The first 3 members are pretty self-explanatory, the fourth I couldn't work out exactly what it is but it's used when verifying the signature of the device, if the value is 0x228 then the signature is verified with the console signing params (XeKeysConsoleSignatureVerification). Otherwise it's a HDD with a value of 0x100 which is verified with XeKey id 0x3F. The last 2 members are results from the performance test that is done when the device is configured, I'm unsure why these are stored or how they are used later on. The signature is derived from a SHA hash taken from 0x228 (device id) for 0x1D8 bytes (0x400) and signed with XeKeysConsolePrivateKeySign.

When a USB device is mounted there are a few checks in place, the first thing that gets checked is the device id, then the signature and then the size value in the config:

Code:

li r11, 1
extldi r11, r11, 64,34 # 0x0000000400000000 - MAX
cmpld cr6, r24, r11 #max == size of device
bgt cr6, loc_1010D360 #fail

Here shows that the max size of device cannot be any greater than 0x400000000 bytes (16gb exact)

Further on there is a check on how many Data00xx files the system will handle, looping will fail there with STATUS_INSUFFICIENT_RESOURCES (0xC000009A) if the index is >18, else it will either increment the data file index or branch out if there is enough data files found for the size of the device.

You would need to patch out the signature check (or sign it yourself), create additional Data00xx files, increase/remove the check on the size of device and data files and also edit the config to match a new size. (should be divisible by 0x4000)

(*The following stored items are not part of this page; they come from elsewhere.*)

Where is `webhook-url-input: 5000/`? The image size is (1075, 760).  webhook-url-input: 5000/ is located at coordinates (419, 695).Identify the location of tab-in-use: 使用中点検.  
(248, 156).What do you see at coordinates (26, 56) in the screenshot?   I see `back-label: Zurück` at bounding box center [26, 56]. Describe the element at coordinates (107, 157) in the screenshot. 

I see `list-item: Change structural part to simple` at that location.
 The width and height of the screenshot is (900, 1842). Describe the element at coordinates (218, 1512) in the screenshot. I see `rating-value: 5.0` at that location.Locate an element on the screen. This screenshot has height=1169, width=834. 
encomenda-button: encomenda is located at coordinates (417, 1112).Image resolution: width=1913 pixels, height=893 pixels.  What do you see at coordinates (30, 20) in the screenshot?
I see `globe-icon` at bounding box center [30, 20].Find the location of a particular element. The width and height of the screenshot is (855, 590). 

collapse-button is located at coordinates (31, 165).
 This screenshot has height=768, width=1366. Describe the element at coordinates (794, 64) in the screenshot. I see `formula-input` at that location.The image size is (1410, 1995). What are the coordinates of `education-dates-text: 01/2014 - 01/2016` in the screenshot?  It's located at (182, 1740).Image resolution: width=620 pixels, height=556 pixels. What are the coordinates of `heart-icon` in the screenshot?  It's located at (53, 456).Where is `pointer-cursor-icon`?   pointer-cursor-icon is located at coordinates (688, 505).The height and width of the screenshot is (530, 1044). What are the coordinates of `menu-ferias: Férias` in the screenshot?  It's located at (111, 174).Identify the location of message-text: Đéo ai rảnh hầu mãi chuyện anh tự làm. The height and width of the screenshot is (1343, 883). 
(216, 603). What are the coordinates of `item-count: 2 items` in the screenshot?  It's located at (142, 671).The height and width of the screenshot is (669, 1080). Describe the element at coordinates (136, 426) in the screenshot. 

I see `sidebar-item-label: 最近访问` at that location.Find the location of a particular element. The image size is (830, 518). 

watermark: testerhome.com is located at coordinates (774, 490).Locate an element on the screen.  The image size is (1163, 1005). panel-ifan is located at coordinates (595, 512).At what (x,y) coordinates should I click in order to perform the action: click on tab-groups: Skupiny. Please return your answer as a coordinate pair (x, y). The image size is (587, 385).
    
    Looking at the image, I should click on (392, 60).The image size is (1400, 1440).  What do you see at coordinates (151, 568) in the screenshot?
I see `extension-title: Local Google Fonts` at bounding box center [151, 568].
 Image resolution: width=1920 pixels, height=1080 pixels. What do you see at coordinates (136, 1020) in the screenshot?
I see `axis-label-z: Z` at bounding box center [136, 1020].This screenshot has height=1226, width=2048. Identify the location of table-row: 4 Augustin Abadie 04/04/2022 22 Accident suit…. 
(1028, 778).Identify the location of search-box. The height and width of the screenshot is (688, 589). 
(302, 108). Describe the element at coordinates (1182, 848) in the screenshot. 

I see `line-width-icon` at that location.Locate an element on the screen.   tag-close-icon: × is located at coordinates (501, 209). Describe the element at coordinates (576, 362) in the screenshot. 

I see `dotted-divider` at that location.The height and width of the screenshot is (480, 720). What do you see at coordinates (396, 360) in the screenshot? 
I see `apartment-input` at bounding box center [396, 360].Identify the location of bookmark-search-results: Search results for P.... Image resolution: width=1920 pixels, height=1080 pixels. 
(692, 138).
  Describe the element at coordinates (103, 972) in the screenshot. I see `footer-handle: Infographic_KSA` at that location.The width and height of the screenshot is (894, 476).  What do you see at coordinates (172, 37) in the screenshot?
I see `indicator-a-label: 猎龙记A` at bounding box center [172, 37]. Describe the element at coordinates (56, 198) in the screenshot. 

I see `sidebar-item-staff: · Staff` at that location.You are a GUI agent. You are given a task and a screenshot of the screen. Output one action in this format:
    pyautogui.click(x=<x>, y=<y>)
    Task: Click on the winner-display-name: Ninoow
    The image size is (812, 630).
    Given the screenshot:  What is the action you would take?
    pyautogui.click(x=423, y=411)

As for the filesystem.. I have no clue, I've never even taken a glimpse at it so that may be an entirely different problem altogether.

[Eaton]

Excellent work, Oscar!

To map out your unknown, that is the cert size. 0x228 signifies that the USB was formatted on an Xbox 360 console. 0x100 means that it was signed at the factory that pre-formatted the device.

[Ryberyz]

This thing is going fast. Let's go!

 more one hack for M$

 

[CLK]

Great research Oscar, will definitely be useful.

[stoker25]

Just wanted to note that XeKey 0x3F is XEKEY_CONSTANT_SATA_DISK_SECURITY_KEY, which I think is also used to verify the security sector on MU/HDD too.
Also, that Console Certificate seems a strange size, I've always thought they were all 0x1A8... Could somebody maybe post an example of one?

[Oscar]

Also, that Console Certificate seems a strange size, I've always thought they were all 0x1A8... Could somebody maybe post an example of one?

Yeah, I got the size of the 2 sigs mixed up. I thought the one that verified the cert was 0x80 and the attached sig was 0x100. This is the correct layout:

Code:

struct DEVICE_CONFIG
{
BYTE ConsoleCertificate[0x1A8]; //0x00
BYTE Signature[0x80]; //0x1A8
BYTE DeviceID[0x14]; //0x228
DWORD CertSize; //0x23C
QWORD SizeOfDevice; //0x240 - in bytes
WORD ReadSpeed; //0x248 - in KB/s
WORD WriteSpeed; //0x24A - in KB/s
}

It just uses XeKeysConsolePrivateKeySign so the format is the same as any you'll find on a console-signed file.